Rewrite the listing below with "GUI agent" swapped out for "interface assistant" wherever it occurs, and leave all other text the same.
· · ·
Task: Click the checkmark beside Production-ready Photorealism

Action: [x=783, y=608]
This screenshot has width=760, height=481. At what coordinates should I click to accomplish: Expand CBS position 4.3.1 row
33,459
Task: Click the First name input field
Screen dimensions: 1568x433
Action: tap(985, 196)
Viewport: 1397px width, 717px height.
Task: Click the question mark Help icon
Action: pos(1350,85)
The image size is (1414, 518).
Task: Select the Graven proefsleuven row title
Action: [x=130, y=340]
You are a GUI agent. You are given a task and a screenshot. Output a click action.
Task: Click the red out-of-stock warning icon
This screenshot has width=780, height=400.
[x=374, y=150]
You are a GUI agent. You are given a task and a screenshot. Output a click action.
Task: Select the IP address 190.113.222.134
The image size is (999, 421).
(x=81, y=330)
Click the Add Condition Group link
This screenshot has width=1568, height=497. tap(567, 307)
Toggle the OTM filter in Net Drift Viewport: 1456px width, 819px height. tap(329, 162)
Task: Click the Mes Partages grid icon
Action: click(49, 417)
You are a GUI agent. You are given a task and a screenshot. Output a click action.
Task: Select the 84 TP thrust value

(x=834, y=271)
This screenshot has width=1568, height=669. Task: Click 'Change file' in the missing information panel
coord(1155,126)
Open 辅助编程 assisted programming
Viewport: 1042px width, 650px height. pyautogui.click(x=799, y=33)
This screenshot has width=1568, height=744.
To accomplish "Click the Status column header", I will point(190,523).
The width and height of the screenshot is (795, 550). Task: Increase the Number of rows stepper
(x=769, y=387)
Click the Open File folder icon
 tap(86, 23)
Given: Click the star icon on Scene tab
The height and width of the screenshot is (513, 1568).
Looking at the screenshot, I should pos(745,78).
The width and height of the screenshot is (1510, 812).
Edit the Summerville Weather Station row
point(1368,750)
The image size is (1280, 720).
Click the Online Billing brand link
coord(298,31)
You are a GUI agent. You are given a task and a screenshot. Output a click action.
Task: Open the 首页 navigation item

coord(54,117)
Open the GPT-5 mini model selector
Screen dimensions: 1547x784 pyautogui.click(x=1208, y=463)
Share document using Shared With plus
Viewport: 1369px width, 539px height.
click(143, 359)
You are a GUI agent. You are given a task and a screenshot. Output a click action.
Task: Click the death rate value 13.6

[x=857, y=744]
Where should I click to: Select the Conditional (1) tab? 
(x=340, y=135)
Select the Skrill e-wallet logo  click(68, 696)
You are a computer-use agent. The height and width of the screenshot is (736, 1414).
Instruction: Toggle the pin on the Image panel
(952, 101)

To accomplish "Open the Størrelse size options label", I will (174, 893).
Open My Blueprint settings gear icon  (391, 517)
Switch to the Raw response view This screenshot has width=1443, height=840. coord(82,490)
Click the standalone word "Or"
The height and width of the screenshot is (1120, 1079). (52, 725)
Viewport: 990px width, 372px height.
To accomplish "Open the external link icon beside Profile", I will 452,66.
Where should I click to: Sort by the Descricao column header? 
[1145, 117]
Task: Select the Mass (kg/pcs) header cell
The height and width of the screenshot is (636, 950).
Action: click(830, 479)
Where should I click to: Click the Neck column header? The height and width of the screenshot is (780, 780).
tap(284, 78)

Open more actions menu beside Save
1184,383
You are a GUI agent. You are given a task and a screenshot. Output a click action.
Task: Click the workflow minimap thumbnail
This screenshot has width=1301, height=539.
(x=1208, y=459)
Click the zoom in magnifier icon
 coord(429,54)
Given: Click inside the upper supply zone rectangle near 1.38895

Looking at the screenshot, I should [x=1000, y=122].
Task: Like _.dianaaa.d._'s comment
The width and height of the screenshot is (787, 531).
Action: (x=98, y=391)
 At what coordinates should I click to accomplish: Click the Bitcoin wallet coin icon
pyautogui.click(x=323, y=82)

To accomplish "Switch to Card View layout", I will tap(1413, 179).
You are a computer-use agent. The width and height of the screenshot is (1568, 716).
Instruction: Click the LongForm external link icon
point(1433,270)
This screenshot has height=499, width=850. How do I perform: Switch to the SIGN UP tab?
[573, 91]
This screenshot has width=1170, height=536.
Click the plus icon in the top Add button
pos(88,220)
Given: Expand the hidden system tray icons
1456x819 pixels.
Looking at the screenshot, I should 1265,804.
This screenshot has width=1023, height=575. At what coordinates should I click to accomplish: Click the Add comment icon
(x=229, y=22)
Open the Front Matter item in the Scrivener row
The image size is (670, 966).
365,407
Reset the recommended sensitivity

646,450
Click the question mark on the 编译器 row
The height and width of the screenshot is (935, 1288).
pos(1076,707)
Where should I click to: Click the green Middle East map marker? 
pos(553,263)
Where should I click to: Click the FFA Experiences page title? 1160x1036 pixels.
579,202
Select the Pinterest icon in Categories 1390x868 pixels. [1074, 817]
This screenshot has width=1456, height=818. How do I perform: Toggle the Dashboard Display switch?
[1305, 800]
· · ·
### FULL RESPONSE:
Task: Click the checkmark beside Production-ready Photorealism

Action: [x=783, y=608]
This screenshot has width=760, height=481. At what coordinates should I click to accomplish: Expand CBS position 4.3.1 row
33,459
Task: Click the First name input field
Screen dimensions: 1568x433
Action: tap(985, 196)
Viewport: 1397px width, 717px height.
Task: Click the question mark Help icon
Action: pos(1350,85)
The image size is (1414, 518).
Task: Select the Graven proefsleuven row title
Action: [x=130, y=340]
You are a interface assistant. You are given a task and a screenshot. Output a click action.
Task: Click the red out-of-stock warning icon
This screenshot has width=780, height=400.
[x=374, y=150]
You are a interface assistant. You are given a task and a screenshot. Output a click action.
Task: Select the IP address 190.113.222.134
The image size is (999, 421).
(x=81, y=330)
Click the Add Condition Group link
This screenshot has width=1568, height=497. tap(567, 307)
Toggle the OTM filter in Net Drift Viewport: 1456px width, 819px height. tap(329, 162)
Task: Click the Mes Partages grid icon
Action: click(49, 417)
You are a interface assistant. You are given a task and a screenshot. Output a click action.
Task: Select the 84 TP thrust value

(x=834, y=271)
This screenshot has width=1568, height=669. Task: Click 'Change file' in the missing information panel
coord(1155,126)
Open 辅助编程 assisted programming
Viewport: 1042px width, 650px height. pyautogui.click(x=799, y=33)
This screenshot has width=1568, height=744.
To accomplish "Click the Status column header", I will point(190,523).
The width and height of the screenshot is (795, 550). Task: Increase the Number of rows stepper
(x=769, y=387)
Click the Open File folder icon
 tap(86, 23)
Given: Click the star icon on Scene tab
The height and width of the screenshot is (513, 1568).
Looking at the screenshot, I should pos(745,78).
The width and height of the screenshot is (1510, 812).
Edit the Summerville Weather Station row
point(1368,750)
The image size is (1280, 720).
Click the Online Billing brand link
coord(298,31)
You are a interface assistant. You are given a task and a screenshot. Output a click action.
Task: Open the 首页 navigation item

coord(54,117)
Open the GPT-5 mini model selector
Screen dimensions: 1547x784 pyautogui.click(x=1208, y=463)
Share document using Shared With plus
Viewport: 1369px width, 539px height.
click(143, 359)
You are a interface assistant. You are given a task and a screenshot. Output a click action.
Task: Click the death rate value 13.6

[x=857, y=744]
Where should I click to: Select the Conditional (1) tab? 
(x=340, y=135)
Select the Skrill e-wallet logo  click(68, 696)
You are a computer-use agent. The height and width of the screenshot is (736, 1414).
Instruction: Toggle the pin on the Image panel
(952, 101)

To accomplish "Open the Størrelse size options label", I will (174, 893).
Open My Blueprint settings gear icon  (391, 517)
Switch to the Raw response view This screenshot has width=1443, height=840. coord(82,490)
Click the standalone word "Or"
The height and width of the screenshot is (1120, 1079). (52, 725)
Viewport: 990px width, 372px height.
To accomplish "Open the external link icon beside Profile", I will 452,66.
Where should I click to: Sort by the Descricao column header? 
[1145, 117]
Task: Select the Mass (kg/pcs) header cell
The height and width of the screenshot is (636, 950).
Action: click(830, 479)
Where should I click to: Click the Neck column header? The height and width of the screenshot is (780, 780).
tap(284, 78)

Open more actions menu beside Save
1184,383
You are a interface assistant. You are given a task and a screenshot. Output a click action.
Task: Click the workflow minimap thumbnail
This screenshot has width=1301, height=539.
(x=1208, y=459)
Click the zoom in magnifier icon
 coord(429,54)
Given: Click inside the upper supply zone rectangle near 1.38895

Looking at the screenshot, I should [x=1000, y=122].
Task: Like _.dianaaa.d._'s comment
The width and height of the screenshot is (787, 531).
Action: (x=98, y=391)
 At what coordinates should I click to accomplish: Click the Bitcoin wallet coin icon
pyautogui.click(x=323, y=82)

To accomplish "Switch to Card View layout", I will tap(1413, 179).
You are a computer-use agent. The width and height of the screenshot is (1568, 716).
Instruction: Click the LongForm external link icon
point(1433,270)
This screenshot has height=499, width=850. How do I perform: Switch to the SIGN UP tab?
[573, 91]
This screenshot has width=1170, height=536.
Click the plus icon in the top Add button
pos(88,220)
Given: Expand the hidden system tray icons
1456x819 pixels.
Looking at the screenshot, I should 1265,804.
This screenshot has width=1023, height=575. At what coordinates should I click to accomplish: Click the Add comment icon
(x=229, y=22)
Open the Front Matter item in the Scrivener row
The image size is (670, 966).
365,407
Reset the recommended sensitivity

646,450
Click the question mark on the 编译器 row
The height and width of the screenshot is (935, 1288).
pos(1076,707)
Where should I click to: Click the green Middle East map marker? 
pos(553,263)
Where should I click to: Click the FFA Experiences page title? 1160x1036 pixels.
579,202
Select the Pinterest icon in Categories 1390x868 pixels. [1074, 817]
This screenshot has width=1456, height=818. How do I perform: Toggle the Dashboard Display switch?
[1305, 800]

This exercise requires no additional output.